- TASK PROMPT
Return the material from the line with "Identify the location" up to and including the line with "(600, 172).", reproduced word for word, leaving out the pictures.

- EXTRACTED RECORDS
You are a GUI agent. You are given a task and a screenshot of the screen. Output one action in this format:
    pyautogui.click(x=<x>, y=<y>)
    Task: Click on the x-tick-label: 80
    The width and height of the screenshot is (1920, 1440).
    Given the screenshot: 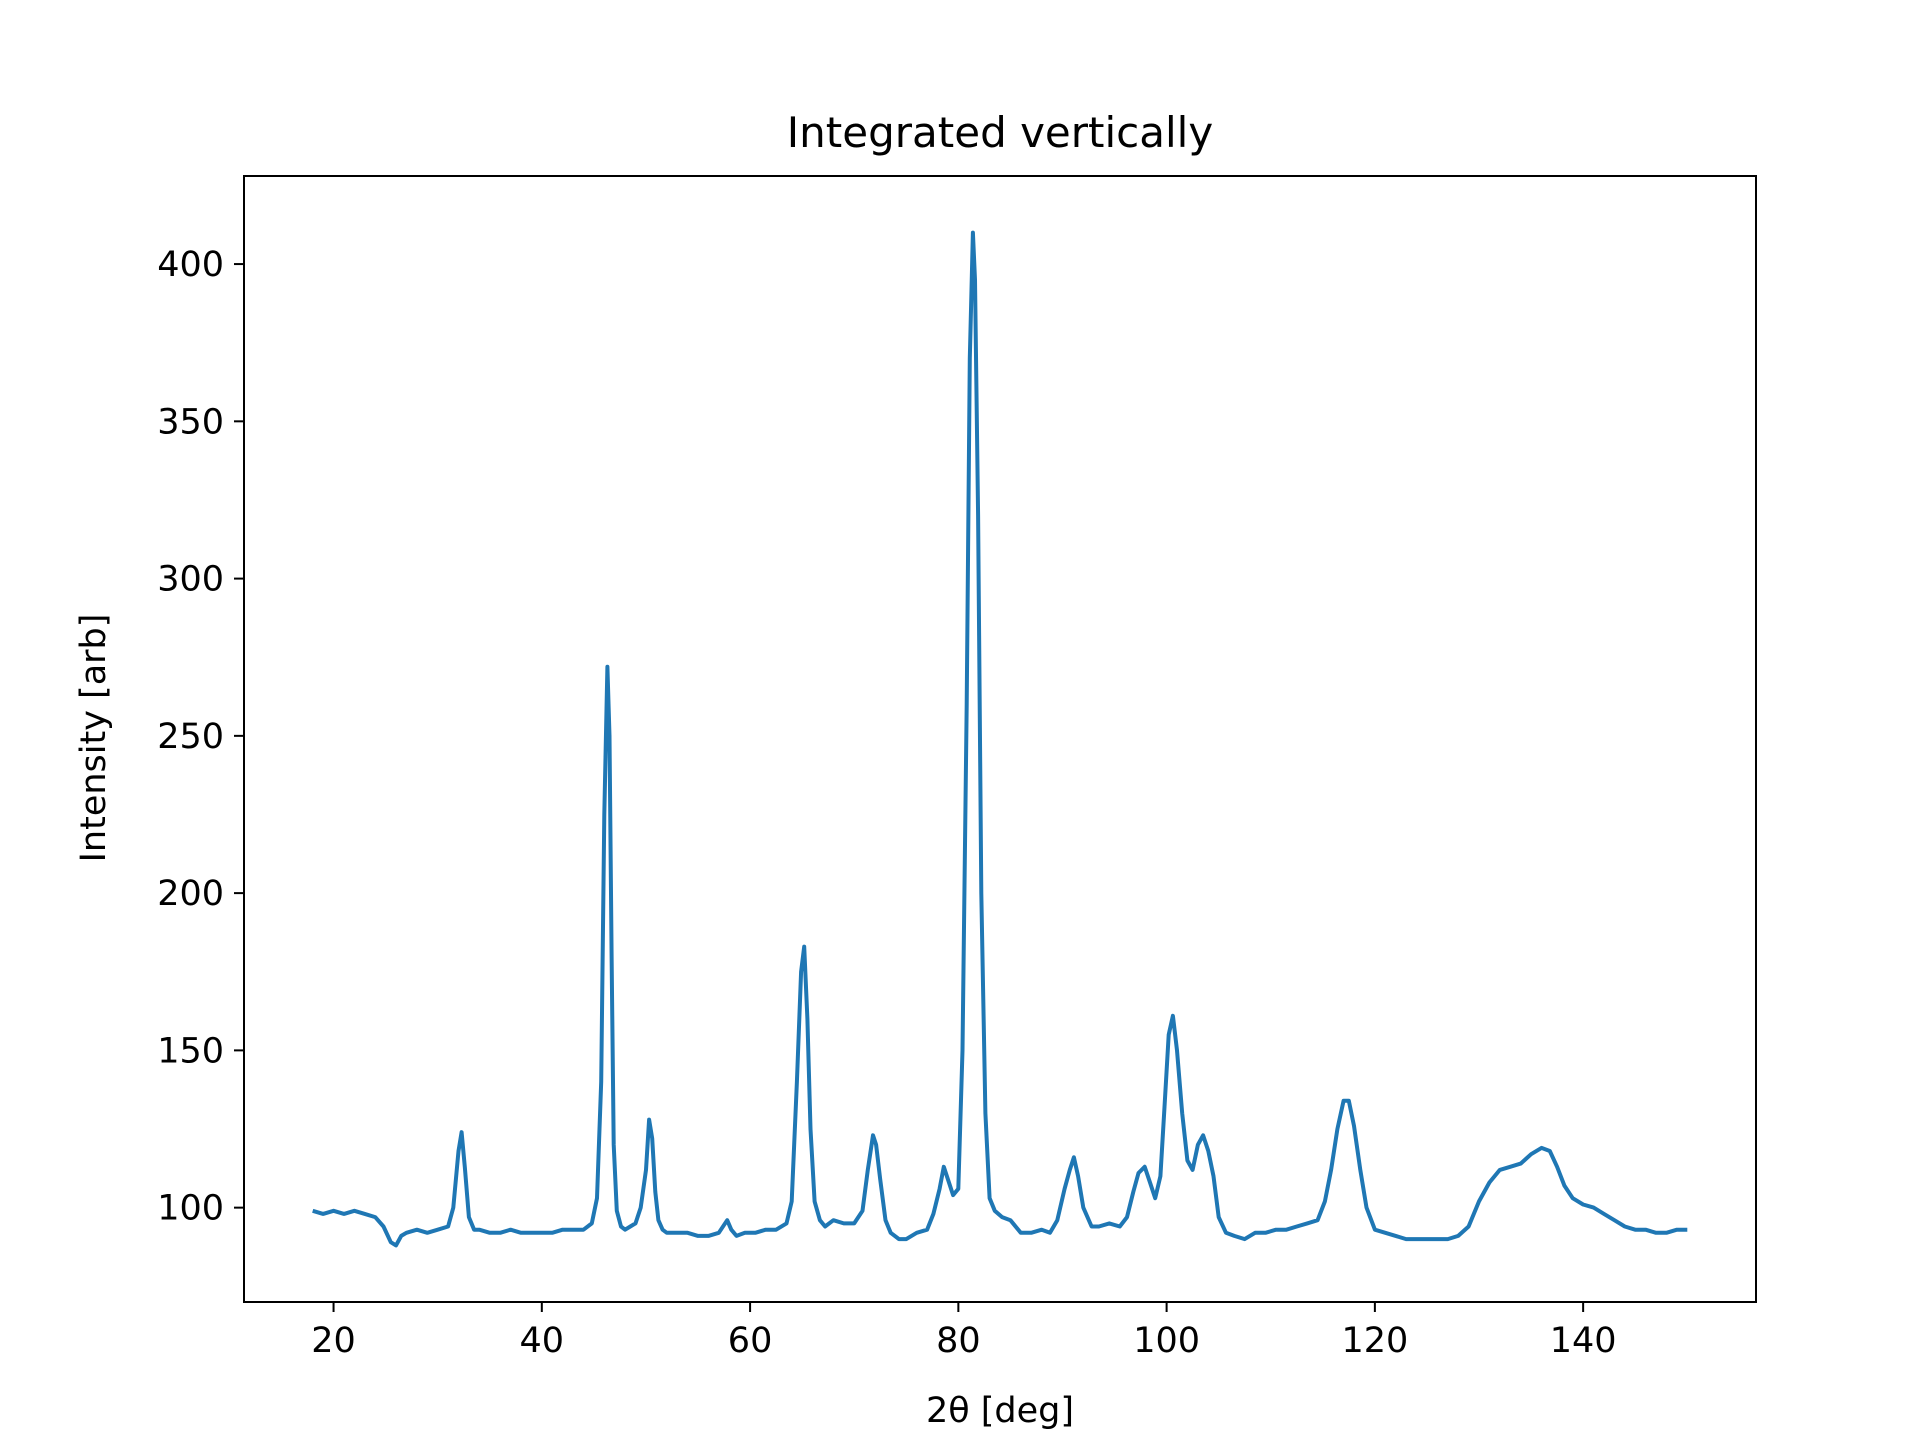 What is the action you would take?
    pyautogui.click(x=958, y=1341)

---

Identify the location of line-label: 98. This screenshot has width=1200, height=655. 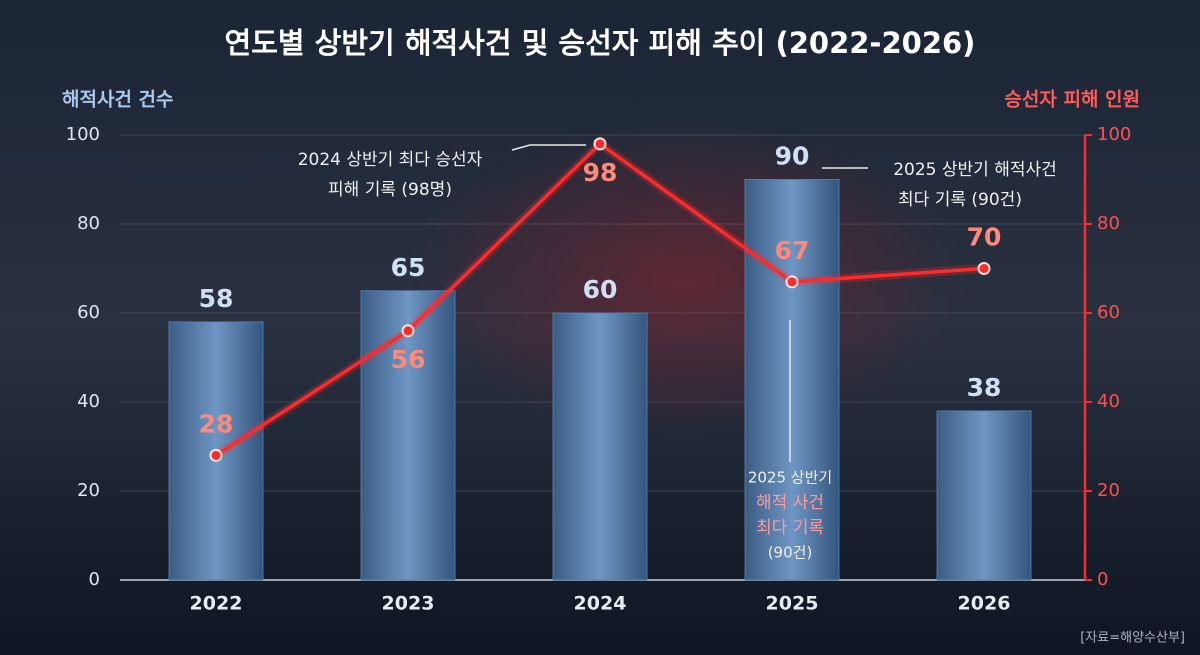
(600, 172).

- ANSWER TO THIS TASK
Identify the location of line-label: 98. This screenshot has width=1200, height=655. 
(600, 172).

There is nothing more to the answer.